都市伝説その3:RPAのコストが高すぎる

 たしかにRPAは、他のテクノロジーと同様に金銭的投資が必要である。しかしRPAはきちんと実装することでROIを着実に期待できる。RPAに関する多くの研究や事例から、投資を取り返すのに何年もかかる可能性がある他の多くの新興テクノロジーよりもはるかに高速に高いROIを期待できることがわかっている。

 VBAやPythonなどの無償の自動化ツールのほうが安いのではないかという議論もよくみられるが、ツール費用が安い分それを開発、運用するエンジニアの人件費が事実上高額にかかっており、またRPAは実装を計画してから完了するまでの日程が数日と短く済むことも特徴として挙げられる。

 

都市伝説その4:RPAはコスト削減にのみ有効

 RPAの導入は、よくコスト削減にのみ焦点が当てられることがあるが、それは間違いだ。実はRPAを導入した多くの組織がコスト削減だけではなく、他のさらに重要な利点をすぐに見出している。

 コスト削減効果以外のRPAの利点とはたとえば以下のようなものだ。

  • 運用効率の向上: RPAを使うことで不要なタスクと遅延が排除され、物事がより速く進むようになる。
  • 従業員の生産性向上: 従業員との対話型のロボット (Attended型という) を活用することで、面倒で反復的な作業を排除することができる。これにより時には桁違いに従業員の生産性を高めることができる。
  • エラーの排除: ロボットの活用で、人間の作業よりもミスを少なくすることができる。退屈で反復的なプロセスはエラーを生みやすいが、RPAは毎回完璧にそれを実行できる。
  • 顧客サービス品質/満足度向上:顧客サービスの提供プロセスにRPAを活用して一部を自動化自動化すれば、顧客の質問に対してより高速でエラーのない結果を返すことができる。これにより顧客満足度が向上する。また、ボットは質問があったすべての情報を集約できるため、サービス内容の均一化、品質向上も期待できる。
  • コンプライアンス向上: RPAのすべてのアクティビティを自動的に履歴として保存するようにしておけば、内部監査、業界規制、または政府規制に準拠させることも容易となる。
  • 従業員の心理的健康: 単純作業を行うために従業員が遅くまで残業したり、機微な情報を扱うことで精神的に疲れたりといったことをRPAにやらせることで軽減することができ、従業員の心の満足度を上げることができる。
  • 人間ではできなかった作業の実現: RPAを活用することで、たとえばログイン情報の全数チェックなど人間がやろうとするととてつもない工数がかかり実際には行えていなかったことができるようになる。

 

都市伝説その5:RPAは単純なタスクのためだけのもの

 いままでの内容は従来のRPAについてのものであった。しかし、RPAの活用はこれらだけにはとどまらない。機械学習や自然言語処理などの人工知能(AI)テクノロジーを融合することで、「インテリジェント・オートメーション」を実現することができる。これにより、エンドツーエンドのビジネスプロセス自動化を行い、はるかに複雑なタスクを自動化することができるようになる。
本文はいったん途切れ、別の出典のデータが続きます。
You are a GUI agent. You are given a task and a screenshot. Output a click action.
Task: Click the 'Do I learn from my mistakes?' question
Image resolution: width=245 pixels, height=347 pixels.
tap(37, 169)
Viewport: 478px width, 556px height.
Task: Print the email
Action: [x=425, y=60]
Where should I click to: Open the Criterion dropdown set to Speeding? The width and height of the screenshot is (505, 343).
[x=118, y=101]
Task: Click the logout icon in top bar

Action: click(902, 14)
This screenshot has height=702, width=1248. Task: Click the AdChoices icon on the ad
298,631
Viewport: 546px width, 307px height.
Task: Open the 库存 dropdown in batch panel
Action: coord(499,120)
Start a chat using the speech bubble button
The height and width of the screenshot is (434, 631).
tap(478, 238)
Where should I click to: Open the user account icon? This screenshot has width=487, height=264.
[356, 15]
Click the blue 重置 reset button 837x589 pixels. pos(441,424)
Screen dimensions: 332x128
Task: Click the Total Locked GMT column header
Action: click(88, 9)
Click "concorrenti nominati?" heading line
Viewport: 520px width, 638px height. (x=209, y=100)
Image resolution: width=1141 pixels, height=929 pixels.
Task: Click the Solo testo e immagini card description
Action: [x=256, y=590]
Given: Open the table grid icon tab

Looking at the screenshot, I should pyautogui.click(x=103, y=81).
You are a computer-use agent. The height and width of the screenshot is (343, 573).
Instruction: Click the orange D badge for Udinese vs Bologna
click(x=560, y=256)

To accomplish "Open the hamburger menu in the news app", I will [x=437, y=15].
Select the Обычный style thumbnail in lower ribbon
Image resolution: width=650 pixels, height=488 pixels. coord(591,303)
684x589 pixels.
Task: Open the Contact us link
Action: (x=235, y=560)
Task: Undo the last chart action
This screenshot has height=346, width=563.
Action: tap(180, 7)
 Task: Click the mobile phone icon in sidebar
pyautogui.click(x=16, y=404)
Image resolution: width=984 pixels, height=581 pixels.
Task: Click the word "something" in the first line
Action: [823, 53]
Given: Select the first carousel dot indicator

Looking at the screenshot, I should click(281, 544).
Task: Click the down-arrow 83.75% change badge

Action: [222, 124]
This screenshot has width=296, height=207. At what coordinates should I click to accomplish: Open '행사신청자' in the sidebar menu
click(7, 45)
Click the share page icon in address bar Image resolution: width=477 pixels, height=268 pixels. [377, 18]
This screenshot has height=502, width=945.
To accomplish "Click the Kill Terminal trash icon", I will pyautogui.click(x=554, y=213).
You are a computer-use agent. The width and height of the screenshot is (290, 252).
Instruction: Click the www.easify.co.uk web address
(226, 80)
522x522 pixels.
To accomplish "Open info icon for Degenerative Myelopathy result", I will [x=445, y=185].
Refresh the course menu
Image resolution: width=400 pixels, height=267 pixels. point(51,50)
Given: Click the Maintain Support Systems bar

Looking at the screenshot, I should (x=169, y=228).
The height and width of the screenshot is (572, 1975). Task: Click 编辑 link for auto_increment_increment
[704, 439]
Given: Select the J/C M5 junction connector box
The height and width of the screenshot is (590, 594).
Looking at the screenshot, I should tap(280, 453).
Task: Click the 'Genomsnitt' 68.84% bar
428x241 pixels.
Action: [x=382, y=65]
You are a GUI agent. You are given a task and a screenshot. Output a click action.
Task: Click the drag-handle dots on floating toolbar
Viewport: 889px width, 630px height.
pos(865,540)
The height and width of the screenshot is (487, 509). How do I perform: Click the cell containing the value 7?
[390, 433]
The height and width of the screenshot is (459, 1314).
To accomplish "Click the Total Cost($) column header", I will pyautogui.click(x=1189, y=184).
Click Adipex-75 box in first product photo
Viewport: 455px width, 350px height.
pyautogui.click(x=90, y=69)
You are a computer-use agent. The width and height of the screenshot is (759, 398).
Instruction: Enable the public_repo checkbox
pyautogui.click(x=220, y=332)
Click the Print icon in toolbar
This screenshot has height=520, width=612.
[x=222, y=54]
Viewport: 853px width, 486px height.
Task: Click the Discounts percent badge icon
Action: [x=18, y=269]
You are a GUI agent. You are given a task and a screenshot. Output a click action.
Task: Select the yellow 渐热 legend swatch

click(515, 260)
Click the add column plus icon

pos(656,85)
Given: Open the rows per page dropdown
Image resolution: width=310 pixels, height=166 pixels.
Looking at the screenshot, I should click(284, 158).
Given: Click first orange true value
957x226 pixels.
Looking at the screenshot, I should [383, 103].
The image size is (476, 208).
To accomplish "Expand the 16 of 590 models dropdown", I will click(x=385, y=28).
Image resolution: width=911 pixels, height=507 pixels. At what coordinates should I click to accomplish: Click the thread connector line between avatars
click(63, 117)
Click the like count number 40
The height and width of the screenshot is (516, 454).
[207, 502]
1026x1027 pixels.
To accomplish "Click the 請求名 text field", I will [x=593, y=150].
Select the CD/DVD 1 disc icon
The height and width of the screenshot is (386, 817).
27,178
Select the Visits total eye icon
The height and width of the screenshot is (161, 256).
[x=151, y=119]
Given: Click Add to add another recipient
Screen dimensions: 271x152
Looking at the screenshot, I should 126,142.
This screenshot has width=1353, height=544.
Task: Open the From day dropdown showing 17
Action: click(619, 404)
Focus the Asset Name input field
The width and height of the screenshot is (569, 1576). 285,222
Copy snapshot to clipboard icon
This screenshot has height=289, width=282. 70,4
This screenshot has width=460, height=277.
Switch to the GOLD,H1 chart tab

 インテリジェント・オートメーションでは、構造化データに留まらず、紙に書かれた情報などの非構造化データをも取得、分析し、それに基づいて意思決定を行い、そこから学習することができる。そして、取り込むデータが増えるほど、学習により仕事の精度が向上する。インテリジェント・オートメーションで処理できる非構造化データには、他にも人間のチャット、音声、動画、ソーシャルメディア等が含まれ、RPAの範囲を大幅に拡大することができる。

 

 最後に、これらのRPA、インテリジェント・オートメーションは、多くの企業で導入されつつあり、貴方の競合他社が既にこれらを使用している可能性も高くなってきている。RPAやインテリジェント・オートメーションをいち早く導入することで、他社に比べて競争優位に立ち、デジタルトランスフォーメーションを進めていくためのきっかけを早く作ることができるようになるだろう。